“Learning by doing” is not just lip service. It’s reality. Hands-on experience is vastly different than just passively listening to a lecture, and your brain eats it up… without a doubt. Formally, this is known as experiential learning – which is the process of learning through experience or “learning through reflection on doing”. In scientific research and in the classroom, it has been shown to be one the most effective forms of retaining information. Experiential learning engages most of the senses, builds social-emotional skills, creates a context for memorization, expands critical thinking and is more relevant to real life applications of what’s being studied.

Experience-based learning also encourages experimentation, embraces curiosity and (maybe most importantly) turns mistakes into a natural part of the learning process, rather than grounds for punishment of those being taught. It’s no wonder it’s such a powerful form of learning – it’s how we’ve been learning things throughout our existence. Our current system understands this, as experiential learning isn’t completely absent from schools. Art and/or science class is very hands on, and there’s one type of experiential task that teachers love but students do not: homework.

Teachers give homework because it works when a student actually does it. To complete homework assignments, a person has to think about what they’re doing, perform the task and reflect throughout the entire process. But from a user-experience standpoint, homework is fairly boring –  it doesn’t play with most of the senses, its predictable and it usually isolates students (not exactly exciting to complete). So why don’t we try to do things differently?

Basically: it’s hard. Coming up with new ways to teach history, math, biology experientially is a huge design challenge, even more so when you’re trying to do it without dollars to back it up. Plus, we’ve taught subjects using books and a board on the wall for as long as any of us can remember, so how would we go about engaging all senses, making learning active and social, keeping the cost low and achieving all learning goals?

The Dawn of Immersive Education

Technology has continuously revolutionized modern society for the past two centuries, and it shows no signs of stopping –  if anything, it’s gaining speed. How we work, learn, play and connect with each other is redefined almost every decade, and much of it has to do with the invention of new computing platforms: first personal computers, then smartphones – and now with Immersive Technologies.

What do I mean by Immersive Technologies? Virtual Reality headsets, Augmented Reality glasses and pretty much everything in between. There’s no doubt (feel free to challenge) that immersive technology is the world’s next big computing platform – it does things modern computers can’t do and totally redefines our relationship with information, much like the revolutionary platforms that preceded it. Now you can physically interact with the digital world (with your own hands) and have it live all around you instead within the confines of a screen. And while we’re still in its very early days, much of the promise it holds can already be seen.

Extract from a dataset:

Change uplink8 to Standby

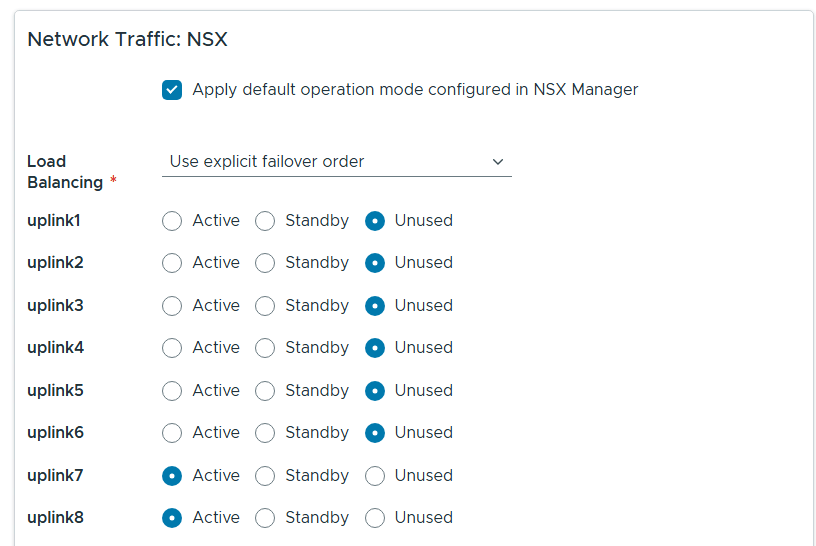265,518
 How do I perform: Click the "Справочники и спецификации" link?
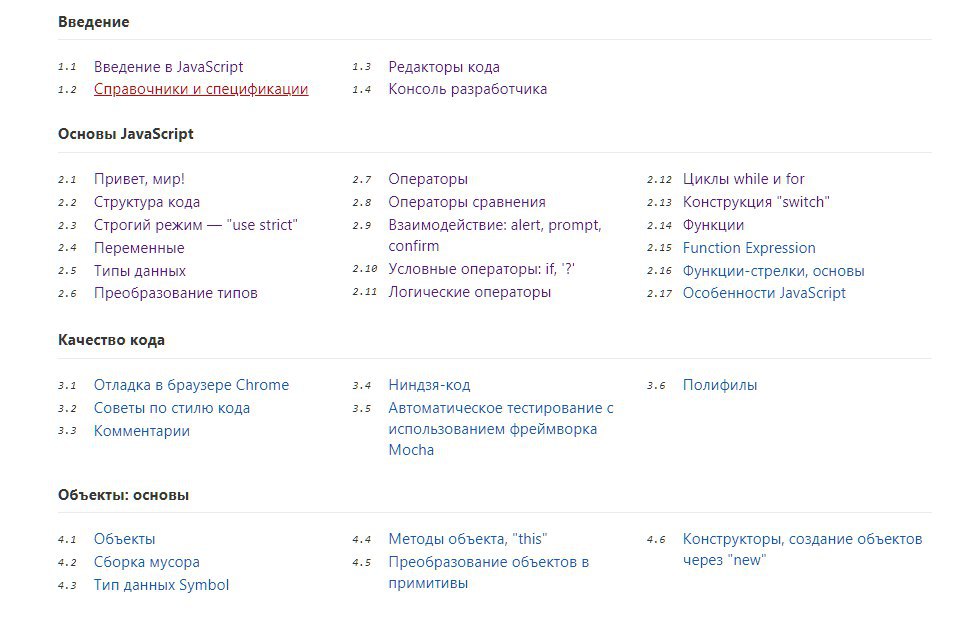coord(200,89)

When it first appeared, Immersive Technology was thought of as a gaming-centric medium, but ever since its mainstream introduction (with products like the Oculus Rift), creators begged to disagree. Today we have a variety of VR applications focused around productivity, art, data visualization and much more. Similar immersive technologies like Augmented/Mixed Reality have also been on the rise, giving us new mind-bending ways to display and interact with information in our real world like it’s actually there.

It’s only a matter of years before we’re touching holograms in our own home with devices more reminiscent of glasses instead of silly looking headsets. This is big stuff. Immersive technologies are inherently experiential, built from the ground up to convince us that what they see is real and at the same time, immersive content is not bound by the laws of physics, meaning that creators can design ‘unreal experiences’ at relatively low costs. Be it taking the viewer to Mars, to a lake in Michigan, or a place 1000 years in the past, all costs about the same to create. And for education and training, this could be (literally) everything.

In the long term, we’re looking at education being approached not simply as a bunch of bullet points, but as interactive worlds that students can navigate whenever they want, marking an enormous design-shift for education as it starts to become more like pure entertainment than a passive obligation. Concepts can become characters, “exercises” and “exams” can be seamlessly placed into worlds and storylines as activities, where students and trainees are free to literally explore and immerse themselves in the subjects they are learning.

It’s reasonable to assume that immersive education will become the normal, everyday life one day. Studies are being conducted today to assess the full effectiveness of this new approach, but the potential is definitely here: immersive education and training can be visual, social, something magical, interactive and emotionally engaging – all while it stays on your brain and conscious mind like a full fledged memory.